──────── SUPPLIED RECORDS

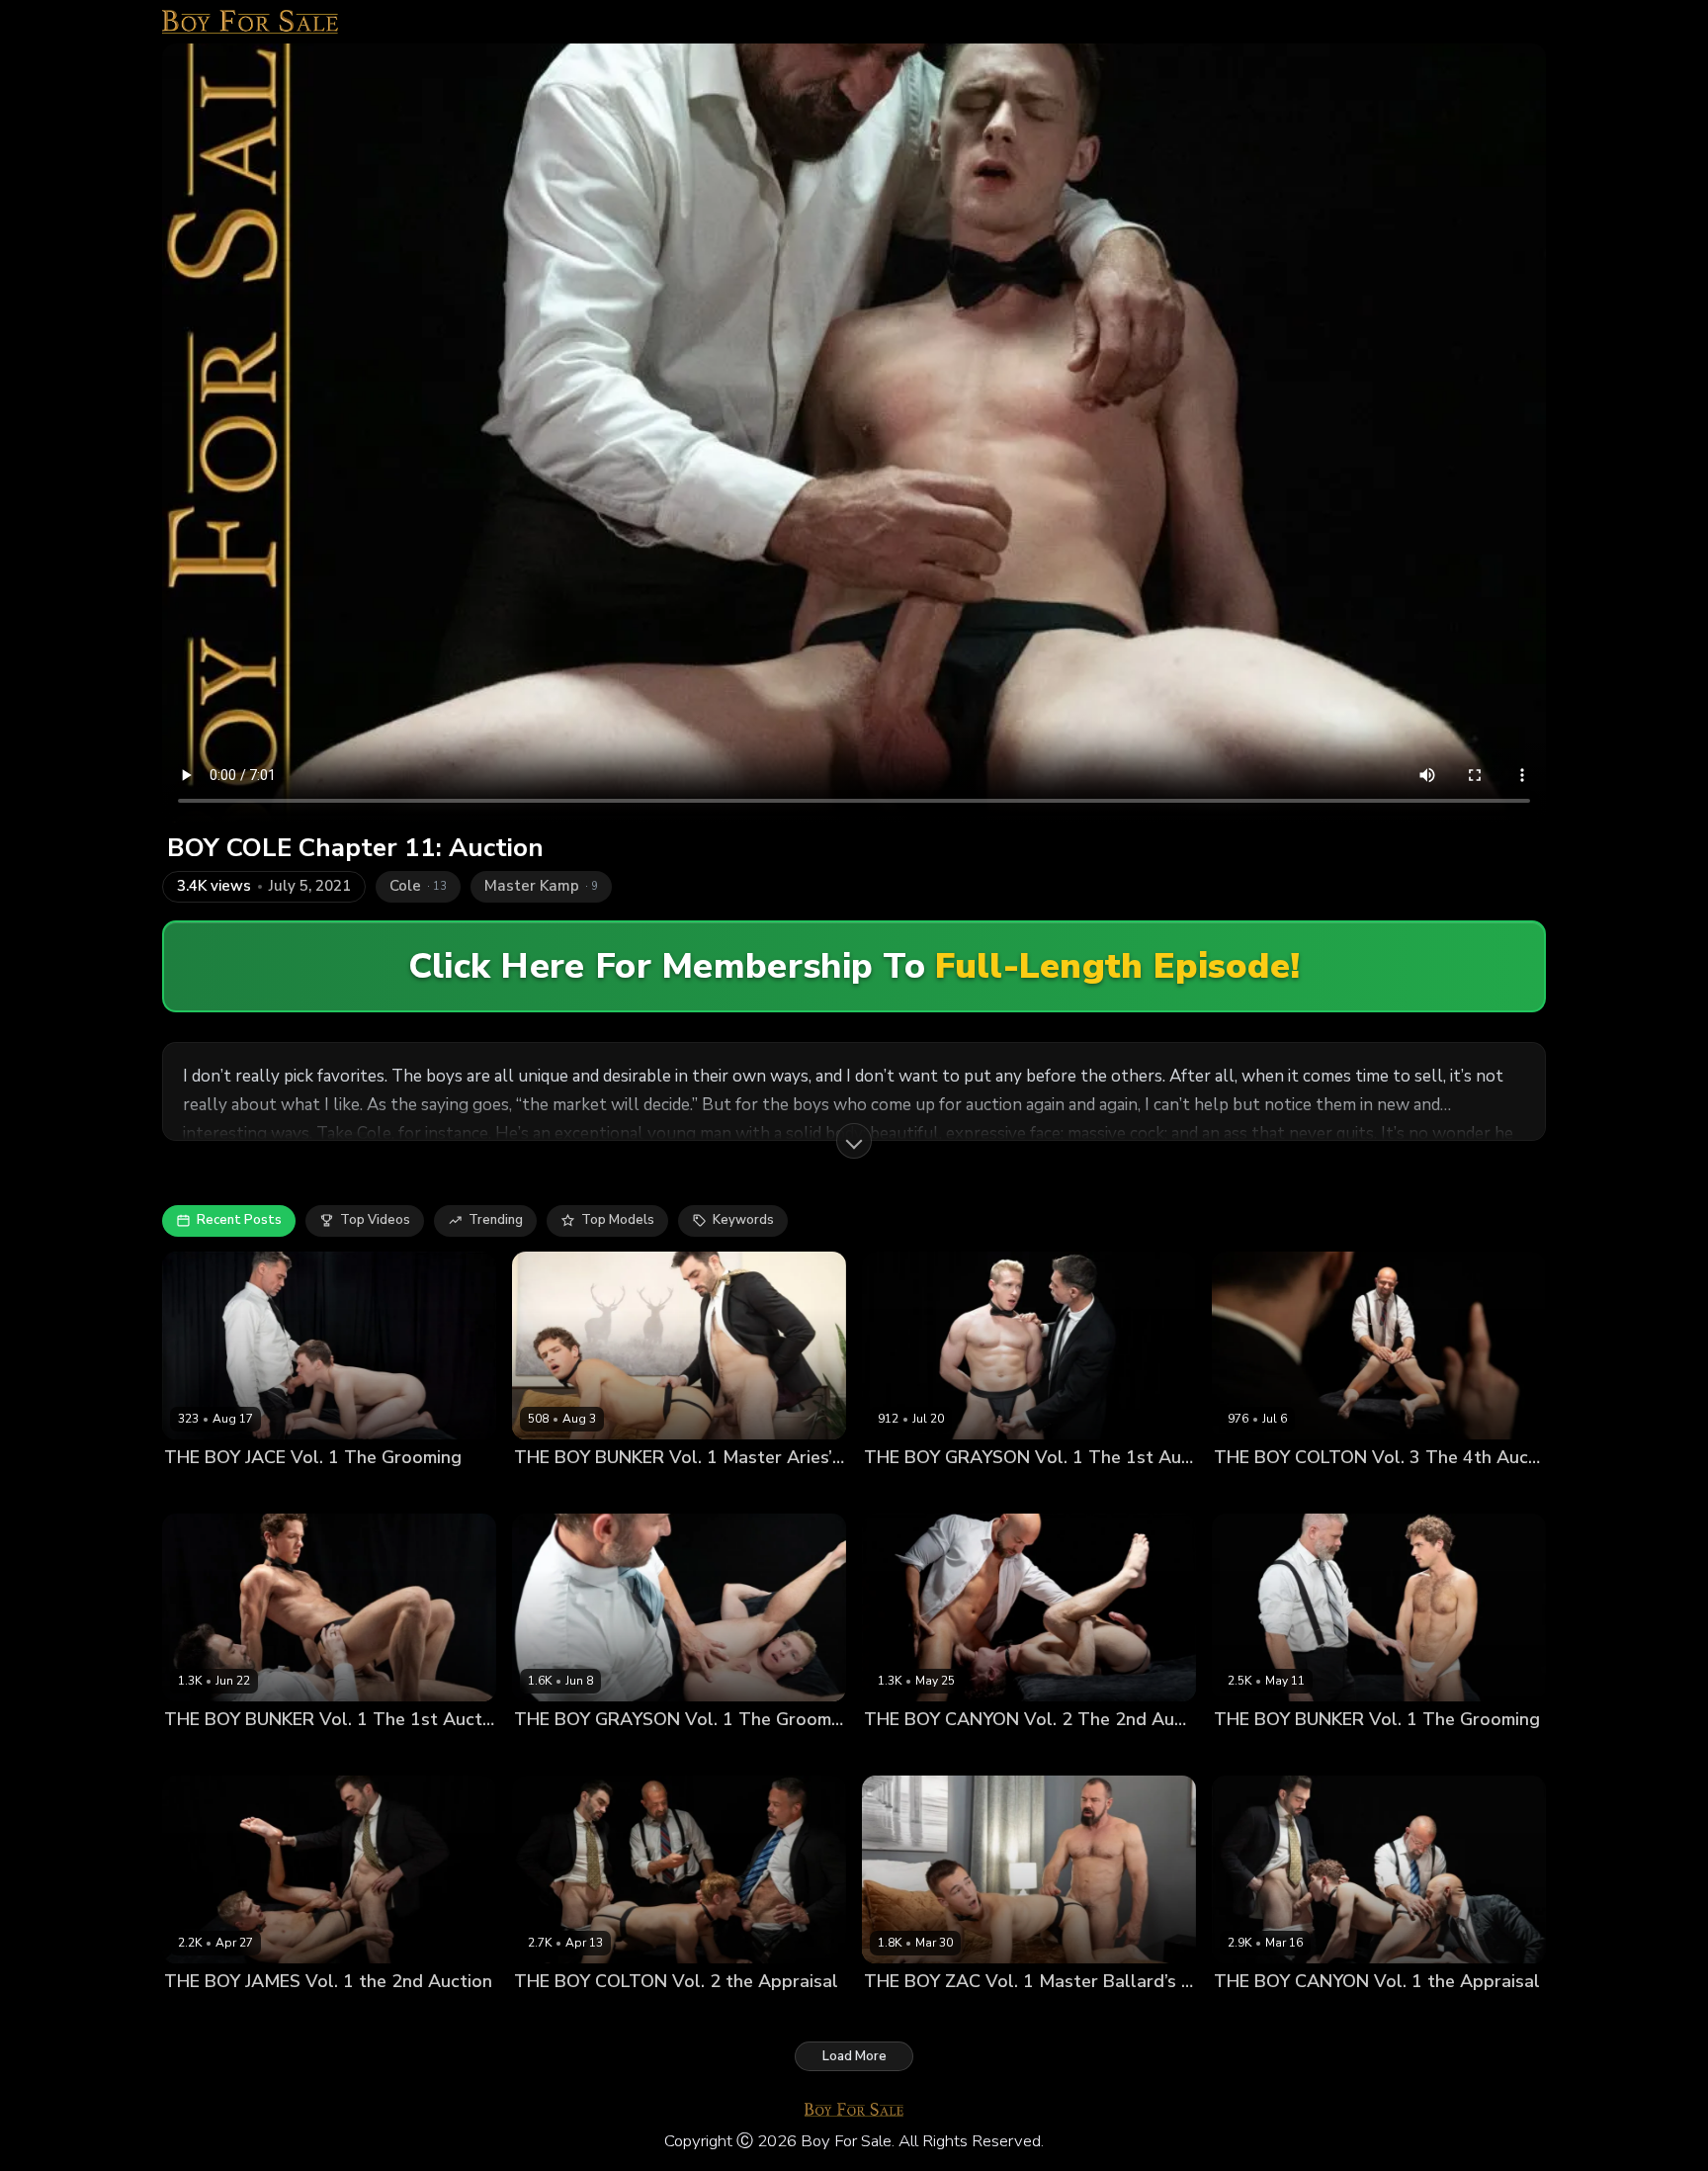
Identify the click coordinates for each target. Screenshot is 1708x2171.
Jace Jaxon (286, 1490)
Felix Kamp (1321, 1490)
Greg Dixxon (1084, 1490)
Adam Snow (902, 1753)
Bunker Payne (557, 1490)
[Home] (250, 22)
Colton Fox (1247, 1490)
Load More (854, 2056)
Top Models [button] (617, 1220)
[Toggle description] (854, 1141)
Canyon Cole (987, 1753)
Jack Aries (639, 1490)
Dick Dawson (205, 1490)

────────────────

**BRIEF**
Reproduce each entry precisely. Leave the pictures out.

**SOLVED EXERCISE**
Identify the click coordinates for each target. Screenshot is 1708x2171.
Jace Jaxon (286, 1490)
Felix Kamp (1321, 1490)
Greg Dixxon (1084, 1490)
Adam Snow (902, 1753)
Bunker Payne (557, 1490)
[Home] (250, 22)
Colton Fox (1247, 1490)
Load More (854, 2056)
Top Models [button] (617, 1220)
[Toggle description] (854, 1141)
Canyon Cole (987, 1753)
Jack Aries (639, 1490)
Dick Dawson (205, 1490)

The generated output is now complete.